For various reasons, one of which being that I have never been successfully speculating on any hot prospect, I have not rushed out to buy shares in that tip. But I have added it to my high risk speculative watch list.

It did however remind me of how capricious the share market has been in relation to predictions in recent weeks. At the end of March, I casually speculated about whether the market was going to crash or not, and mentioned that one of the stock tipping pages to which I subscribe was spruiking an imminent period of volatility they were describing as ‘Big Wednesday’ and subscription to another newsletter to help surf through that period of volatility.

The very next week Trump announced his tariffs and the market universally dropped, and that stable of commentators were rather triumphant that Big Wednesday was upon us.

Things have changed since then, and the share market has, for the most part, been falling upward, defying those predictions, probably on the euphoria that comes from Trump starting to walk back his universal tariff plans.

[Another possible factor is the fall in interest rates, which reduces the possible benefits of holding cash, subsequently encouraging people to resume putting their money into shares.]

On the increasing regular occasions that I put on jacket and tie and visit the Savage Club, I like to sit in the Social Room and peruse all four of the major daily newspapers (The Age, The Herald Sub, The Australian and The Australian Financial Review). I think that it was sometime in mid April that a business commentator in The Age wryly commented that we were not in a Bear or Bull market, but in a Kangaroo market. It is simply hopping up and down.

That may well be the case, but it does make me increasingly skeptical about either taking any short term actions which do not involve simply sitting on my current position, nor indulging in making any small punts on hot tips.

Initial Thoughts On The Cessation Of The Liberal-National Coalition

I cannot be bothered being too insightful about the decision by the National Party to (for now at least) abandon the Coalition for the first time since the Clive Palmer managed debacle which was the ‘Joh for PM’ campaign of early 1987 (a debacle which I fully embraced as a rather naive and silly 18 year old, and which collapsed without me even having a chance to vote for a Joh endorsed candidate).

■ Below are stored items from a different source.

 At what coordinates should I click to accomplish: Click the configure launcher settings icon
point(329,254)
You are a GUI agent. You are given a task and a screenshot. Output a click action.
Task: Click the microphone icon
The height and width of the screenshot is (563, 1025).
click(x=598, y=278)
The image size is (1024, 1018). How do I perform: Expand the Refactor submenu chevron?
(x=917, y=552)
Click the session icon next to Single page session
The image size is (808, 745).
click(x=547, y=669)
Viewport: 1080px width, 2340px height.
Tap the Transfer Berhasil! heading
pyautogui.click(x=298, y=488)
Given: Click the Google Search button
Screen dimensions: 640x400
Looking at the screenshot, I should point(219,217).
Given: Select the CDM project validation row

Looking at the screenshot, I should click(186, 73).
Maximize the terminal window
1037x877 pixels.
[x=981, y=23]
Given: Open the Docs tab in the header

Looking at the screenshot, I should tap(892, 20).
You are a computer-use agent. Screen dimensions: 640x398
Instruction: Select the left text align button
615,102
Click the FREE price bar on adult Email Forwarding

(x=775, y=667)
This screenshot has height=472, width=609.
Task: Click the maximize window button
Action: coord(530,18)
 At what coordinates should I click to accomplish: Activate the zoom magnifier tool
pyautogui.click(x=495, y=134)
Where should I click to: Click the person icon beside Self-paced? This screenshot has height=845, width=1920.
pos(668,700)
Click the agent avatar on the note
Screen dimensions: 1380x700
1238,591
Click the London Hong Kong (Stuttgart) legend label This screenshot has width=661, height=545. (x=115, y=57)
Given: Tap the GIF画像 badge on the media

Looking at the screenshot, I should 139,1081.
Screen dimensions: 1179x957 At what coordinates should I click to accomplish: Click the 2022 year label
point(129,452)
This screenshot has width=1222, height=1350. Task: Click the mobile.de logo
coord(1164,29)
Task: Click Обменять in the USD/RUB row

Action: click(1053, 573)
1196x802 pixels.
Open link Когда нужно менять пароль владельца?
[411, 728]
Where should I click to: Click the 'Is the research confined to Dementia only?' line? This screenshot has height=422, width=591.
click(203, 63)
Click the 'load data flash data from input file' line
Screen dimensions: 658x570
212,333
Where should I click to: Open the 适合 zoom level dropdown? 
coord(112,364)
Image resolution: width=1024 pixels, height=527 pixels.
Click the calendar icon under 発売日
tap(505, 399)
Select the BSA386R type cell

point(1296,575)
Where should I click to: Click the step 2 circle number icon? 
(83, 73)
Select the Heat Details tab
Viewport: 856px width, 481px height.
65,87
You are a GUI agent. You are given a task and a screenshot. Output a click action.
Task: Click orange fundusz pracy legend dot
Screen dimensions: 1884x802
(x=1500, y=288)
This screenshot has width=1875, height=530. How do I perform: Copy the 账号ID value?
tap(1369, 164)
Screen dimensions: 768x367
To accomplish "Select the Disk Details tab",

I might in a few days or weeks write something about it in greater detail, although as someone who is not particularly impressed by the Labor-Lite leadership of the Liberal Party offered by Sussan Ley and her beige sidekick, I am more content just to sit back right now and watch Ms Ley et al squirm.

But I remembered that in Warren Fahey’s compilation The Balls of Bob Menzies – Australian Political Songs 1900-1980 there is a song written by John Quiggin (most recently known as an economics professor) which is particularly apt when anyone thinks that the National Party (in its previous manifestation as the Country Party) has any integrity or reason to appeal to voters:

When I was young and easily led

And all the go was baiting reds

I thought I’d take up kicking heads

And join the Country Party

Chorus:

Toora Loora Loora Loo

Horse and dog and kangaroo

And if I was a thug like you

I’d join the Country Party

In Parliament I took a punt

With Nixon, Sinclair and Ralph Hunt

And soon was known as the biggest berk

In all the Country Party

If you’re young and very bright

Your dad can teach you how to write

Just sign his name and you’ll be right

To join the Country Party

Sing a song of Billy Hughes

A man of ever-changing views

But at least he couldn’t be accused

Of voting Country Party

Up in Queensland we’ve got Joh

And down in Canberra he’s got Flo

And don’t it make you want to go

And join the Country Party.

Insignia Financial Lose A Suitor

My late father’s superannuation was invested in insurance bonds with what was then IOOF. As a result, when IOOF demutualised circa 2002, my mother got 2715 shares in that company. At some point in recent years, they changed their name to Insignia Financial, and two years ago, they sold their insurance bond business off to Australian Unity.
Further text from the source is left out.